BATTERIES GONE WRONG – ASSESSMENT, MITIGATION, AND EXPECTATIONS

A Review of Options to Improve Lithium Battery Safety Performance

In the world of product safety, it could be said that there are two basic approaches to risk mitigation, proactive and reactive, with proactive being the preferred choice. Most would agree with the adage that “an ounce of prevention is worth a pound of cure,” but in truth, this oversimplifies the reality in which product manufacturers operate. As with most things in life, things are rarely black and white but rather a continuous spectrum of shades of gray. To this, there are many competing aspects in all commercial product ventures. Could you make a product that was fully reliable under all conditions? Perhaps, but the odds are that it would be a commercial failure as it would take an inordinate amount of time to produce and be prohibitively expensive. In today’s market, the traditional characteristics of safety, time to market, quality, cost, reliability, manufacturability, testability, and usability (to name a few) still apply. But these have been further augmented by more modern concerns of environmental impact, sustainability, social responsibility, and others. We mention these not to offer any judgment but only to note that the expectation that a product will perform flawlessly over its lifecycle is a difficult proposition given the myriad of competing needs. The battery industry is no different when it comes to satisfying market requirements. With batteries having become ubiquitous in our daily lives as the world has migrated to all things becoming portable, the challenge for providers of these products has increased. With the advent of high-energy, rechargeable lithium-ion chemistries, battery performance has dramatically increased, but so have the risks. No longer are battery packs simple devices. In most modern electronic products, they are better characterized as complex components of an integrated system with one key difference – most other components of such systems rarely have the ability to spontaneously overheat and burn (i.e., go to “thermal runaway”) with little to no warning, potentially resulting in personal injury, product damage, and the associated legal and market liabilities.

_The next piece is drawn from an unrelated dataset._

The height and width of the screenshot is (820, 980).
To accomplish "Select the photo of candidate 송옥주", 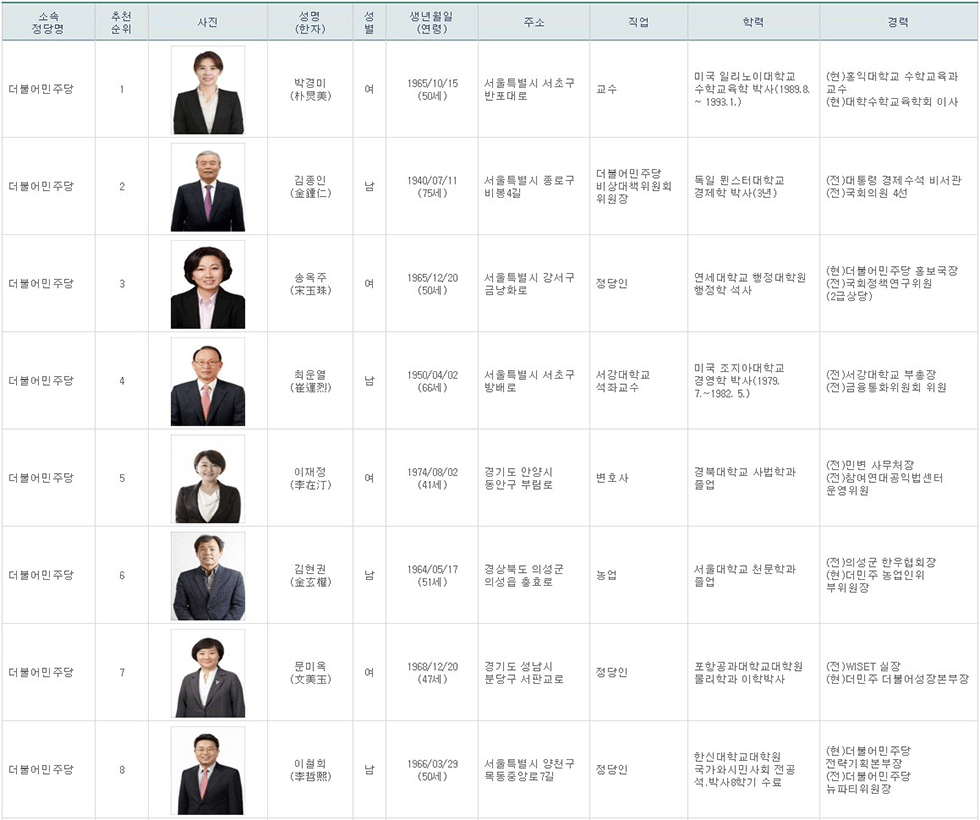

HOW DO WE ASSESS BATTERY SAFETY RISKS?
In focusing on the safety risks, what are the options for risk mitigation in the battery space? Ideally, these begin early in the design phase. Clearly, there is no substitute for a good design using high-quality components. In the world of batteries, safety-critical components such as the cell, safety circuit, and passive protective devices such as fuses, positive temperature coefficient (PTC) devices, and other thermal devices are the initial focus. Mechanical considerations also come into play to help ensure that the cell is accommodated within its specified limits including levels of protection against reasonably foreseeable external use conditions. To ensure that such efforts are yielding the desired result, testing of both the components and the battery pack assembly is key, covering the aspects of safety as well as long-term reliability and performance. This testing should be initiated early in the product development process so that, if issues are uncovered, there is the time and flexibility to adjust the design, followed by retesting to verify the efficacy of the changes and to ensure that other problems were not inadvertently introduced. As the development process progresses, production samples should be built and evaluated to understand if manufacturing variations can create unanticipated safety risks. In many cases, this design-build-test-adjust process is performed by the component and battery pack manufacturers and is sometimes augmented by external testing laboratory resources. For more complex systems, the end-device manufacturer may also be involved early in the process to ensure system aspects do not negatively impact battery safety.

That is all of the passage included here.